By Blake Colston
Raymen Sanabria watched in amazement as Usain Bolt sprinted across the television screen. A fourth grader, Sanabria was inspired by the Jamaican’s blazing fast 100-meter performance at the 2016 Olympics in Rio de Janeiro, Brazil.
“I kept watching Usain Bolt, Noah Lyles and Tyson Gay and all these influential people,” he said. “I really wanted to run.”
At the time, his school district didn’t offer elementary track and field. So, he waited until seventh grade when he was able to join Piedmont’s middle school team.
“I could’ve given up, because I wasn’t good at first,” he said.
Sanabria kept going, though and eventually found his niche.
“I wanted to be a sprinter, but I found out that I was gifted in other areas,” he said.
Now a senior at YHS, Sanabria has come a long way since running his first sprint as a middle schooler.
He ran for Yukon’s 4X800 and 4X400 relay teams at the Class 6A state track and field meet this spring, and this fall he’s in the mix to be one of Yukon’s top cross country runners, too. As a junior, Sanabria committed to blending his skill at running shorter distances with the standard 3.1 mile cross country course. By the end of the 2022 season, he ran a personal-best time of 17:30.
“That was the first year he put 100% effort into it and it really paid off for him,” coach Matt Parent said. “We’re kind of looking for the same thing this year.”
For now, Sanabria is playing catch up. He had jaw surgery following the track and field season and lost 13 pounds while recovering. He couldn’t run for six weeks.
“We’ll get him back. He’s putting a whole lot of effort in,” Parent said.
When Sanabria was finally cleared to run again, his first mile splits were close to 10 minutes. Since then he’s trimmed off almost three minutes per mile.
“Week by week, I see my times getting better,” he said. “Next week is going to be better than this week. I keep taking it step by step. I don’t look at long-term goals.”
Yukon opens its season next Saturday, Aug. 26 at Mustang’s Harrier Invitational. In a rare twist, the meet begins after sunset at Wildhorse Park in Mustang.

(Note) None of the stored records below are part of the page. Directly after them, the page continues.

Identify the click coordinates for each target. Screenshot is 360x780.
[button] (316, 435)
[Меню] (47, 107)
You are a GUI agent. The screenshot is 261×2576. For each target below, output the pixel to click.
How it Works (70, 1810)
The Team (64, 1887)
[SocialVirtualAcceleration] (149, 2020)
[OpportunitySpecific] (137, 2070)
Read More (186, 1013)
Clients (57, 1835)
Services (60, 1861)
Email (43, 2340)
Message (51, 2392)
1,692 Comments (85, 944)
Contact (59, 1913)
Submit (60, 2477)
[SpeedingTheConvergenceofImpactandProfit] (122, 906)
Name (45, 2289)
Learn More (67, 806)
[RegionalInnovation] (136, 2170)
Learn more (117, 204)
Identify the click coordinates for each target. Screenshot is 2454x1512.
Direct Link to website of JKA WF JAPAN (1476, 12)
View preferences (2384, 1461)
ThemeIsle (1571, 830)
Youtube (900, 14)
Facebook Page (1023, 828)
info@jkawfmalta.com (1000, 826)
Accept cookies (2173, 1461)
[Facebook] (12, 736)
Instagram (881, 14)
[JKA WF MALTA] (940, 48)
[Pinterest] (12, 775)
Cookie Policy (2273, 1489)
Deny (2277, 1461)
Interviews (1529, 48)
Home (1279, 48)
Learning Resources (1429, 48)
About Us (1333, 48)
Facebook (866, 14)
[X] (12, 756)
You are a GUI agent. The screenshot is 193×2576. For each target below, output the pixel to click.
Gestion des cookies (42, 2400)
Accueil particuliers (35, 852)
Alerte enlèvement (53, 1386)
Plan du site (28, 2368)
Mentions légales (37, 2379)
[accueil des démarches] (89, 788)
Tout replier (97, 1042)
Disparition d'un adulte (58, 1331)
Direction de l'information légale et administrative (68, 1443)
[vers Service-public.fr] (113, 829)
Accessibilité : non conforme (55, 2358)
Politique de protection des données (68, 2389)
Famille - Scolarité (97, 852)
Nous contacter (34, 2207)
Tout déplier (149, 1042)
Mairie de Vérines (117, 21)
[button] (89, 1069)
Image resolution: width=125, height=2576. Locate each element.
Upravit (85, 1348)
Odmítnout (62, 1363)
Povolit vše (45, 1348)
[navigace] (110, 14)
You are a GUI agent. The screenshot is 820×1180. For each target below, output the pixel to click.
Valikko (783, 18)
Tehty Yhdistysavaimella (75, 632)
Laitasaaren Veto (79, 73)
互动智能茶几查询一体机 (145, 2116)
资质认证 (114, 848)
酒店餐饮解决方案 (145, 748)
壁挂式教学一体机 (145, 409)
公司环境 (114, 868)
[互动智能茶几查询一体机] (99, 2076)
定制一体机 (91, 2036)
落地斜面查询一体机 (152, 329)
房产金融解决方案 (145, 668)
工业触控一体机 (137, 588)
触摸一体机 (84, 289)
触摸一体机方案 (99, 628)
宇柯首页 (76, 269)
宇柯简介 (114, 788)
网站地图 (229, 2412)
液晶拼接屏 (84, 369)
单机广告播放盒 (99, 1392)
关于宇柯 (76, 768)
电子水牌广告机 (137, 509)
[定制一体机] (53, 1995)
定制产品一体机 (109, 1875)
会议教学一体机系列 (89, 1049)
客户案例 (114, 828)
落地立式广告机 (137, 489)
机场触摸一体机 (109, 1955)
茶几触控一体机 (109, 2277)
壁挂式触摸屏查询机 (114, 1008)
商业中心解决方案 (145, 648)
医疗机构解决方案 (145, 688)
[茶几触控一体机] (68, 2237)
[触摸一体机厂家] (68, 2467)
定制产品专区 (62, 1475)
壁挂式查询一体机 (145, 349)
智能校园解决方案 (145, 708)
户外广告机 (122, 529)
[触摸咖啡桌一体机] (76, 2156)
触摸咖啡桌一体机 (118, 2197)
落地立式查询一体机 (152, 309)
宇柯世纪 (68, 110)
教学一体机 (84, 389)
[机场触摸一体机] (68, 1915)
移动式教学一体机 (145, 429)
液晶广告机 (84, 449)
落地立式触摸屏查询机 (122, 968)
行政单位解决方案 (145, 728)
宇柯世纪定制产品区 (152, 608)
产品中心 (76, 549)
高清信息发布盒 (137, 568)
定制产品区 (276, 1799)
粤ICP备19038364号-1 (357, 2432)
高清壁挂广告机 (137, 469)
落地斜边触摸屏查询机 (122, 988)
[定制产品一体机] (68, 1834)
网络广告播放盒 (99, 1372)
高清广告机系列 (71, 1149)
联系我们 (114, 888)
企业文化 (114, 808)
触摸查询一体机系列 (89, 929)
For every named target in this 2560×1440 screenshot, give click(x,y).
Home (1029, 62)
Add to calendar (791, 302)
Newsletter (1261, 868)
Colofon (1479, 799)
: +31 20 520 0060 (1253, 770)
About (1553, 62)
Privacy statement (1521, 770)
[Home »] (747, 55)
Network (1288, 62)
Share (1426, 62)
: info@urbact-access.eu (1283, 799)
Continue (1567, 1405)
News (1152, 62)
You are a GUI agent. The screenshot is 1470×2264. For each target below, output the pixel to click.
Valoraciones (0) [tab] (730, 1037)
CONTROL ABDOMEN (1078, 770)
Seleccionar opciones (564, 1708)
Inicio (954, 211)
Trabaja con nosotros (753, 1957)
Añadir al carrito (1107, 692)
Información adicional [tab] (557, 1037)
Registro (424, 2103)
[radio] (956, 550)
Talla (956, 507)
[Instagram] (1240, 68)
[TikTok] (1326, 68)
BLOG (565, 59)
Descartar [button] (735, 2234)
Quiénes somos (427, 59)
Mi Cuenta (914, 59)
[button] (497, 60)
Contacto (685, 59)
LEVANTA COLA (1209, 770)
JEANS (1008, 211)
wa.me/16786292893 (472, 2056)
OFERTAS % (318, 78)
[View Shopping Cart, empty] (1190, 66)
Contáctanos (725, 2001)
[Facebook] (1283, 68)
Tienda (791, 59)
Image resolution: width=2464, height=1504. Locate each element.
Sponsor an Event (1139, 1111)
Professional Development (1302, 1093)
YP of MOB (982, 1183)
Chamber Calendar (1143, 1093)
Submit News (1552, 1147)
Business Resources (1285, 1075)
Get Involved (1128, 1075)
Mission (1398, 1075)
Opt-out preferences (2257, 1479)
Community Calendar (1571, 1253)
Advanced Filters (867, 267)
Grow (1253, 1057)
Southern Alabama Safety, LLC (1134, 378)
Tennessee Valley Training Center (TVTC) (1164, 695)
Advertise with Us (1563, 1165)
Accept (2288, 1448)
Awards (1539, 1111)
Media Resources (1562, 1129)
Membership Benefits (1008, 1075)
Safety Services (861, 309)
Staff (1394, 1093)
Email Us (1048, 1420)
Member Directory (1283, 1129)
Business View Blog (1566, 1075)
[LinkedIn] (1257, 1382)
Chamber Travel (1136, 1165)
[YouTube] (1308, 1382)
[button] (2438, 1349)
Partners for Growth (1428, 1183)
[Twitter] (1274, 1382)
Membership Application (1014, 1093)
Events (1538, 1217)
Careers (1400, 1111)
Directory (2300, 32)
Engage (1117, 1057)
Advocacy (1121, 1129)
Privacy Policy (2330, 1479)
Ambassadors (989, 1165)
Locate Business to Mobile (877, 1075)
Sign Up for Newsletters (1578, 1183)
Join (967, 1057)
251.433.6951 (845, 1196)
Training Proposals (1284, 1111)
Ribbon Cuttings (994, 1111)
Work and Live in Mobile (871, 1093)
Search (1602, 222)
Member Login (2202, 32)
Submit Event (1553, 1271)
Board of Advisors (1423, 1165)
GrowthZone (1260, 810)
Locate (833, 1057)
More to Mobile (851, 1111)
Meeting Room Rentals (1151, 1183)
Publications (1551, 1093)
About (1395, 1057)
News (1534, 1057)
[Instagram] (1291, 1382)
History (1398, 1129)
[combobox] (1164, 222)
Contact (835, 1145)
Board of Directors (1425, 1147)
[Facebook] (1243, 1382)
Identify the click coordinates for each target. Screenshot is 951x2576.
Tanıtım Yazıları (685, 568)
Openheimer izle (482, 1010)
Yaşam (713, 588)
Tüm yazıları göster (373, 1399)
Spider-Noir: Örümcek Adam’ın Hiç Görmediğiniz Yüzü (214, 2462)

“It’s definitely better than running at 1 o’clock in the heat, but also it’s kind of hard to see,” he said.
THE EXTRA MILE
The brown 1976 Ford Maverick that Sanabria drives has an interesting backstory.
“I had a girlfriend and her grandpa just had it sitting in his yard,” Sanabria said.
Sanabria bought the car, but the relationship didn’t last.
“Running is more important than women,” he said, “but we’re still friends.”